→ Material zur Aufgabe:
# # # #

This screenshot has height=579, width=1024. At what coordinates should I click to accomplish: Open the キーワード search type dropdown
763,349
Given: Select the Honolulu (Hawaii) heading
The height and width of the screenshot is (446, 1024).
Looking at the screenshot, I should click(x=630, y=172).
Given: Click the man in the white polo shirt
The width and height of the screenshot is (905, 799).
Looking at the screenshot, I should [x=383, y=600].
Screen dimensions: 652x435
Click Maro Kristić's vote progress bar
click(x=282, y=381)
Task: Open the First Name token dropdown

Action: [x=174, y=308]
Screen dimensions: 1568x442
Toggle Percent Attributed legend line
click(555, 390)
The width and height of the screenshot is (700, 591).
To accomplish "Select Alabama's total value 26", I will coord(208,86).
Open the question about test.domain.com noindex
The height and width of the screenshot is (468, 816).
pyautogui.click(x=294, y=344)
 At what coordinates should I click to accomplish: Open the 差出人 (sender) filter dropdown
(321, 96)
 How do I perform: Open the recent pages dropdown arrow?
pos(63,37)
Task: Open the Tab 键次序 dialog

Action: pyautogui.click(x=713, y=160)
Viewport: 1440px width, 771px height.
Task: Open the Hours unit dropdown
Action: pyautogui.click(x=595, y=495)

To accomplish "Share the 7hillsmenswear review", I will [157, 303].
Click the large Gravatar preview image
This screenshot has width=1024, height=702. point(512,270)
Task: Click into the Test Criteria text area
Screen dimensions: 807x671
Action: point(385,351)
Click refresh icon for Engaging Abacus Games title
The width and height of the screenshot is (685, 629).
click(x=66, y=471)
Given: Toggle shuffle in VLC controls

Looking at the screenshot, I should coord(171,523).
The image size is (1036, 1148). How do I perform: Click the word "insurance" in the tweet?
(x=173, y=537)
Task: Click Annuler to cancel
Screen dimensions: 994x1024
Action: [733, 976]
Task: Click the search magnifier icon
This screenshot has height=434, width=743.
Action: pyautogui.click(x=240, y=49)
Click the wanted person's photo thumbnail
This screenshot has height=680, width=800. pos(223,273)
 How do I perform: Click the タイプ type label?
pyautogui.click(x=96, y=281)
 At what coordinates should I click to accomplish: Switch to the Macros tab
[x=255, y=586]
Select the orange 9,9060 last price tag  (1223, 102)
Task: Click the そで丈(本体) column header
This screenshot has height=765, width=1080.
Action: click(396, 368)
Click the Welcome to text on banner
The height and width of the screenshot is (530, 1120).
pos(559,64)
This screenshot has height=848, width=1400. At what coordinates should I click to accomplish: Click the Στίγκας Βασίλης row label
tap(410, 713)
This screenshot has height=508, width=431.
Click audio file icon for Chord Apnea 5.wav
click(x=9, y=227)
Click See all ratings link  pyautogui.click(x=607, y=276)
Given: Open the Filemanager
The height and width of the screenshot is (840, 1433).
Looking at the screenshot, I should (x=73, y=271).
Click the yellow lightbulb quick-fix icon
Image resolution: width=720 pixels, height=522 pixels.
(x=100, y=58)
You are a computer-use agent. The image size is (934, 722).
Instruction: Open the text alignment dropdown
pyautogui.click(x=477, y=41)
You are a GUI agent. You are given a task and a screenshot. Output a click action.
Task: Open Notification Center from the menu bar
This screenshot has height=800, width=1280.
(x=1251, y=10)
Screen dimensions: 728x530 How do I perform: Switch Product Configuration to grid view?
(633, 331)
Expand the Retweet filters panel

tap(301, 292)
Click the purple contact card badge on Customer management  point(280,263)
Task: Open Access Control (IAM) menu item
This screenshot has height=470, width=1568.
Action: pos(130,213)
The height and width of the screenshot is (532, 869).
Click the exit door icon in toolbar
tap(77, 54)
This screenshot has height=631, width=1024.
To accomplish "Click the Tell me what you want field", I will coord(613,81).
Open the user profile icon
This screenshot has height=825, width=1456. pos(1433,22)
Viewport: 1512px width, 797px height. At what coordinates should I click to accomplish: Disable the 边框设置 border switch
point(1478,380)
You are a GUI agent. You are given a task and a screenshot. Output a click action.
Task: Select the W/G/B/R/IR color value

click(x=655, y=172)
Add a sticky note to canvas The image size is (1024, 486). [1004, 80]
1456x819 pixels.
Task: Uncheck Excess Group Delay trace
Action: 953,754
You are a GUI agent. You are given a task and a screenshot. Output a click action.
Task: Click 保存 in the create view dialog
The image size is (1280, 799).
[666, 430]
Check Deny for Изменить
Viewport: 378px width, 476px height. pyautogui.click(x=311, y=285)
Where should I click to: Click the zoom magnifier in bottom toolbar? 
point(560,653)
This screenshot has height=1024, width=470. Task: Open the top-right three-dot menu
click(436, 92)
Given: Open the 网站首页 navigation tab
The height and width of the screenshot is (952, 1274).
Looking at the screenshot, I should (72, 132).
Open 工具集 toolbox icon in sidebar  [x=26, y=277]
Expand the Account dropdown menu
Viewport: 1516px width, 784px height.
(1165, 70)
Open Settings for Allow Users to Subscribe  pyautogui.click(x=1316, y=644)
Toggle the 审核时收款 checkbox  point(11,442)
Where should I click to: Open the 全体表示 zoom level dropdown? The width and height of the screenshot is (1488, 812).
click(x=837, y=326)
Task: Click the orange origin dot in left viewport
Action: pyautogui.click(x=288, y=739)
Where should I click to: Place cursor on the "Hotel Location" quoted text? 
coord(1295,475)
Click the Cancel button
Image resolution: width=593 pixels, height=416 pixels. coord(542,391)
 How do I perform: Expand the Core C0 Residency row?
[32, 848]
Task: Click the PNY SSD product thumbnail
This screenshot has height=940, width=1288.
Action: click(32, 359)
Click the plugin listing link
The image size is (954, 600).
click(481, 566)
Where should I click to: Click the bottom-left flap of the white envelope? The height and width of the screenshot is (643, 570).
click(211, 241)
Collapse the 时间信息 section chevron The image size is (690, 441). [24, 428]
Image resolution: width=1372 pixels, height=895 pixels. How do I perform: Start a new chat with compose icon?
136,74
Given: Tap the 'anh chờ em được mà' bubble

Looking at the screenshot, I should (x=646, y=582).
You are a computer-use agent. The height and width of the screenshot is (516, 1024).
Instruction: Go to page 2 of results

# # # #

→ Aufgabe: Gib die Zeilen ab der Zeile mit „This screenshot has height=1024, width=470.“ bis einschließlich der Zeile mit „click(481, 566)“ unverändert wieder.

→ Antwort:
This screenshot has height=1024, width=470. Task: Open the top-right three-dot menu
click(436, 92)
Given: Open the 网站首页 navigation tab
The height and width of the screenshot is (952, 1274).
Looking at the screenshot, I should (72, 132).
Open 工具集 toolbox icon in sidebar  [x=26, y=277]
Expand the Account dropdown menu
Viewport: 1516px width, 784px height.
(1165, 70)
Open Settings for Allow Users to Subscribe  pyautogui.click(x=1316, y=644)
Toggle the 审核时收款 checkbox  point(11,442)
Where should I click to: Open the 全体表示 zoom level dropdown? The width and height of the screenshot is (1488, 812).
click(x=837, y=326)
Task: Click the orange origin dot in left viewport
Action: pyautogui.click(x=288, y=739)
Where should I click to: Place cursor on the "Hotel Location" quoted text? 
coord(1295,475)
Click the Cancel button
Image resolution: width=593 pixels, height=416 pixels. coord(542,391)
 How do I perform: Expand the Core C0 Residency row?
[32, 848]
Task: Click the PNY SSD product thumbnail
This screenshot has height=940, width=1288.
Action: click(32, 359)
Click the plugin listing link
The image size is (954, 600).
click(481, 566)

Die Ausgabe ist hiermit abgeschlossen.